- Calendar: Tamil calendar
- Month number: 9
- Number of days: 29 or 30
- Season: Mun-pani (winter)
- Gregorian equivalent: December–January
- Significant days: Hanuman Jayanti; Thiruvathirai; Vaikuntha Ekadashi;

= Margazhi =

Margazhi or Margali is the ninth month of the Tamil calendar. The name of the month is derived from the position of the Moon near the Mirugashirisam nakshatra (star) on the pournami (full moon) day. The month corresponds to mun-pani kalam (winter season) and falls in December-January in the Gregorian calendar.

In the Hindu lunar calendar, it corresponds to the ninth month of Agrahayana, falling in the Gregorian months of November-December.

In the Hindu solar calendar, it corresponds to the ninth month of Dhanu and begins with the Sun's entry into Sagittarius.

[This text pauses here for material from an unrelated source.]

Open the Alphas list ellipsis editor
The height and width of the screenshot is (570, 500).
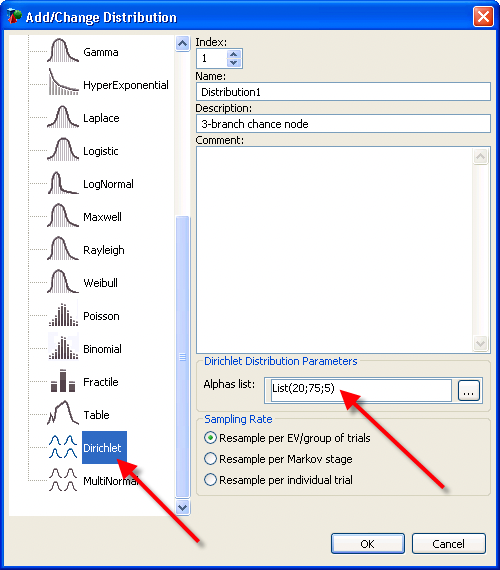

In the Vaishnava calendar, it corresponds to the ninth month of Keshava.

== Festivals ==
The month is dedicated to the worship of Vishnu and his consort Lakshmi. Adherents observe fasting on Thursdays of the month, and perform a special puja to Lakshmi for wealth and prosperity. Women draw kolams or rangoli early in the morning. Devotees visit temples each morning and recite the work Tiruppavai by the poet-saint Andal.

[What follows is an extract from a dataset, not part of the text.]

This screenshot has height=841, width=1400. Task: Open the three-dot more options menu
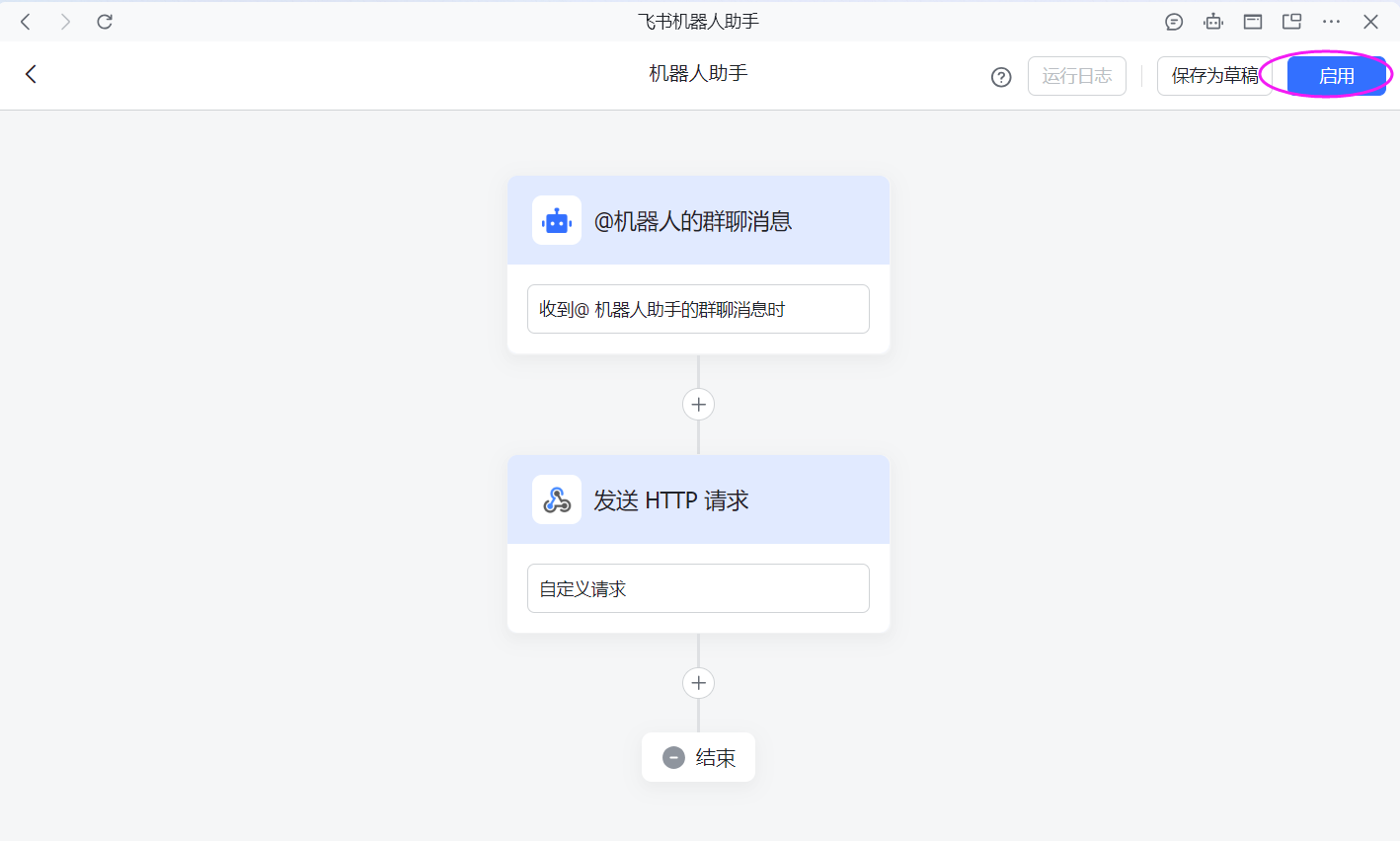(1331, 22)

Vaikuntha Ekadashi is observed on the ekadashi (eleventh lunar day) thithi of the Krishna Paksha (waxing moon) of the month. Vaikuntha Dvaram (a representation of the gate to Vishnu's abode, Vaikuntha) is opened in Vishnu temples on the only this day of the year. Special prayers, and chanting of mantras are accompanies with pujas, and yajnas. According to the Vishnu Purana, fasting on Vaikuntha Ekadashi is equivalent to fasting on the remaining 23 ekadashis of the year, and is said to give people passage to Vaikuntha after earthly life.

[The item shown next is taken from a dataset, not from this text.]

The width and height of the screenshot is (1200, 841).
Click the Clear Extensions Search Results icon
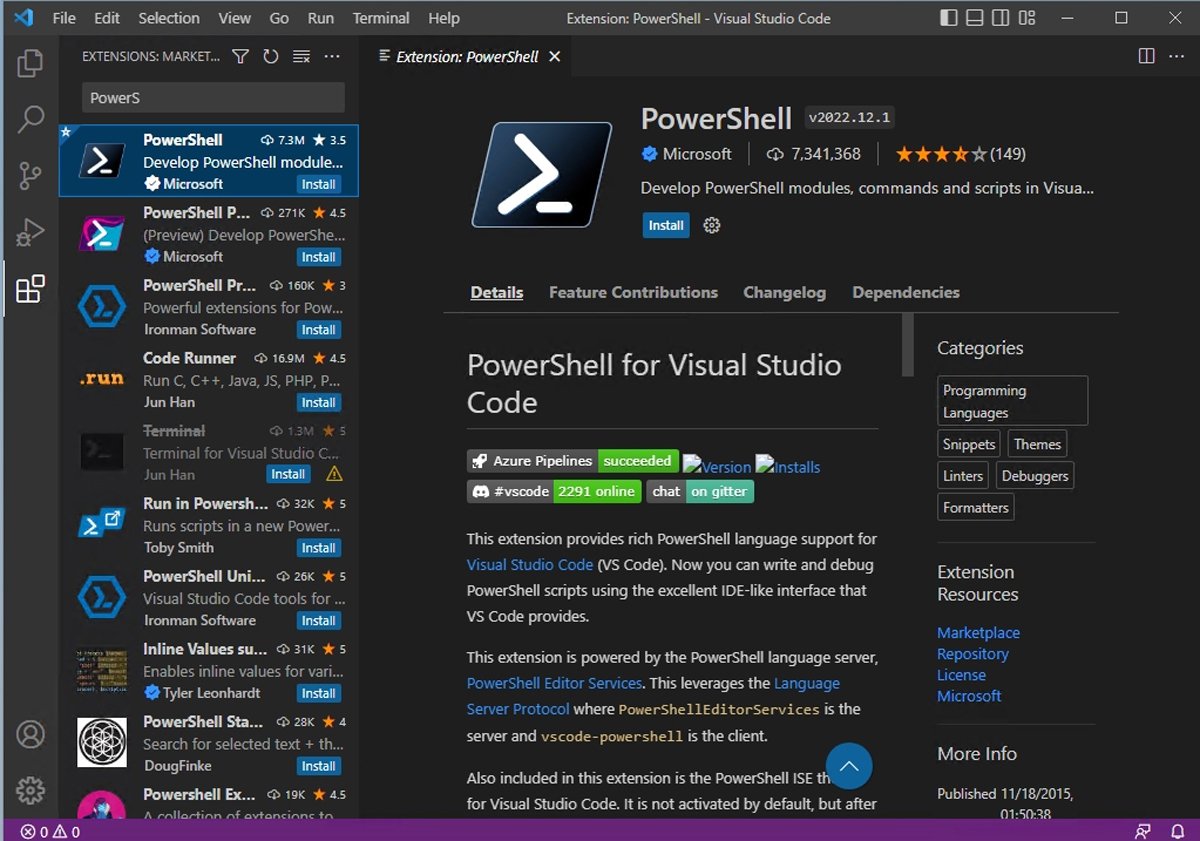pyautogui.click(x=301, y=57)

Tamils observe Hanuman Jayanti in the month of Margazhi. It is commemorated on the day when the mula nakshatra occurs on the amavasai (new moon) day. On this day, devotees perform special pujas and abhishekams, recite mantras, and offer betel leaves, and vadas to the deity. Tiruvatirai is a Tamil festival dedicated to Shiva during this period, which commemorates the occasion of his performance of the cosmic dance tandava.